Enfin, invoquant l’article 13, ils se plaignent de ne pas disposer d’un recours effectif pour contester la violation de l’article 5 §§ 3, 4, 5, et de l’article 6 § 1 de la Convention.
EN DROIT
1. Invoquant l’article 5 §§ 3, 4, 5 de la Convention, les requérants se plaignent de la durée de la détention provisoire, et de l’absence de recours pour contester la légalité de la détention provisoire et obtenir réparation.

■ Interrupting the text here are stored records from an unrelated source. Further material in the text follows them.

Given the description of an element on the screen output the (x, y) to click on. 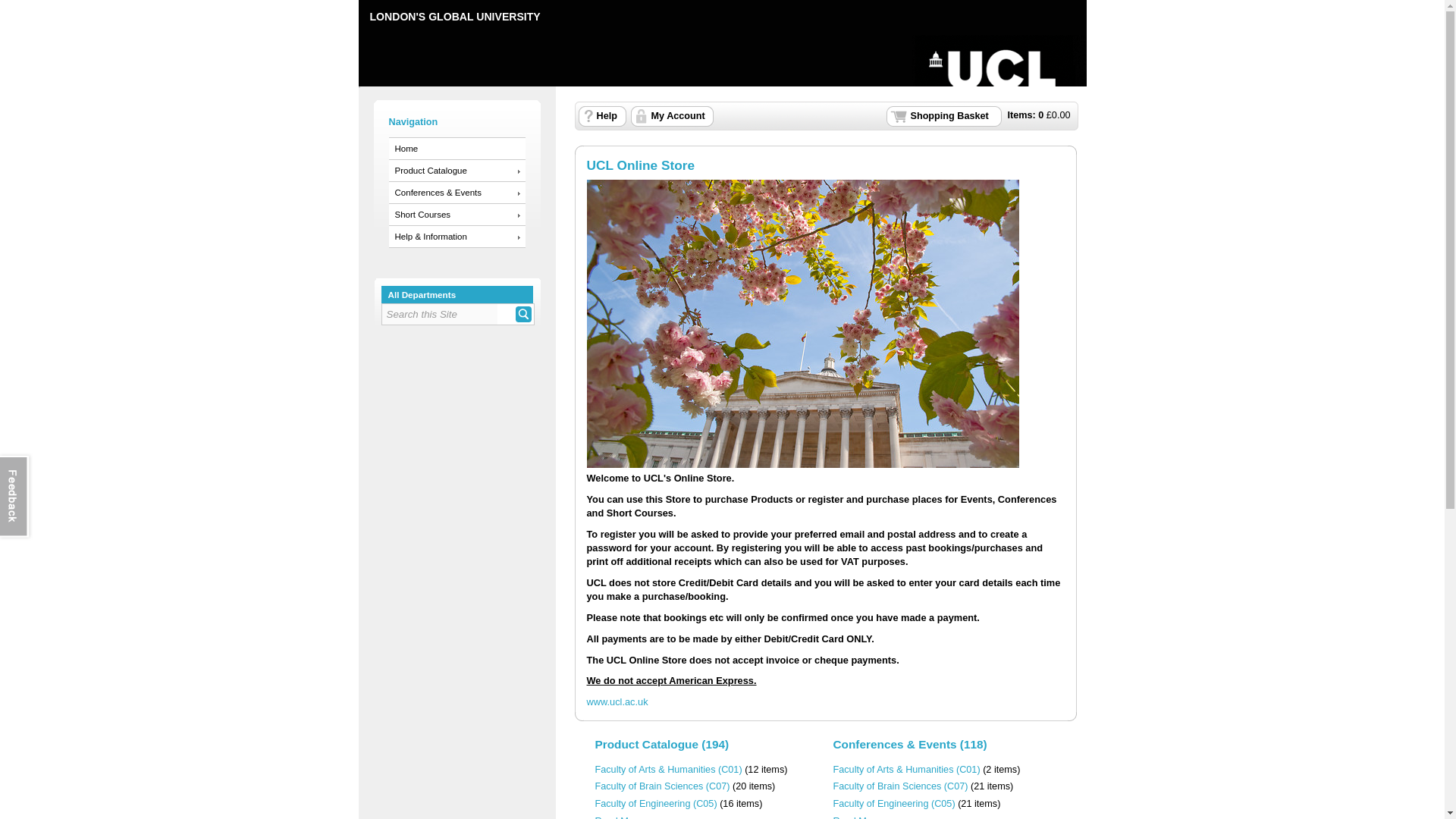
Product Catalogue (456, 169)
Search this Site (439, 313)
Search this Site (439, 313)
Home (456, 148)
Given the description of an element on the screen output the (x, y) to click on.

Invoquant en outre les articles 6 § 1 et 13, les requérants se plaignent de la durée de la procédure pénale et de l’absence d’un recours effectif pour contester cette mesure.
En l’état actuel du dossier, la Cour ne s’estime pas en mesure de se prononcer sur la recevabilité de ces griefs. Elle juge nécessaire de communiquer cette partie de la requête au gouvernement défendeur conformément à l’article 54 § 2 b) de son règlement.
2. Concernant les autres griefs soulevés sous l’angle de l’article 6 § 1 relatifs à l’iniquité de la procédure pénale et au manque d’impartialité et d’indépendance des instances internes, la Cour observe cependant que la procédure pénale engagée à l’encontre des requérants est toujours pendante devant les juridictions nationales. Or, pour statuer sur sa conformité aux prescriptions de l’article 6 de la Convention, la Cour estime nécessaire de prendre en considération l’ensemble de la procédure pénale engagée. Les requérants ne sauraient donc, à ce stade, se plaindre d’une quelconque violation de la Convention sur ce point. Il leur est loisible de saisir de nouveau la Cour s’ils estiment toujours, à l’issue de la procédure interne, qu’ils sont victimes de la violation alléguée. Il s’ensuit que cette partie de la requête est prématurée et doit être rejetée au sens de l’article 35 §§ 1 et 4 de la Convention.
Par ces motifs, la Cour, à l’unanimité,
Ajourne l’examen des griefs des requérants tirés de l’article 5 §§ 3, 4, 5 et des articles 6 § 1 (durée de la procédure pénale) et 13 de la Convention ;
Déclare la requête irrecevable pour le surplus.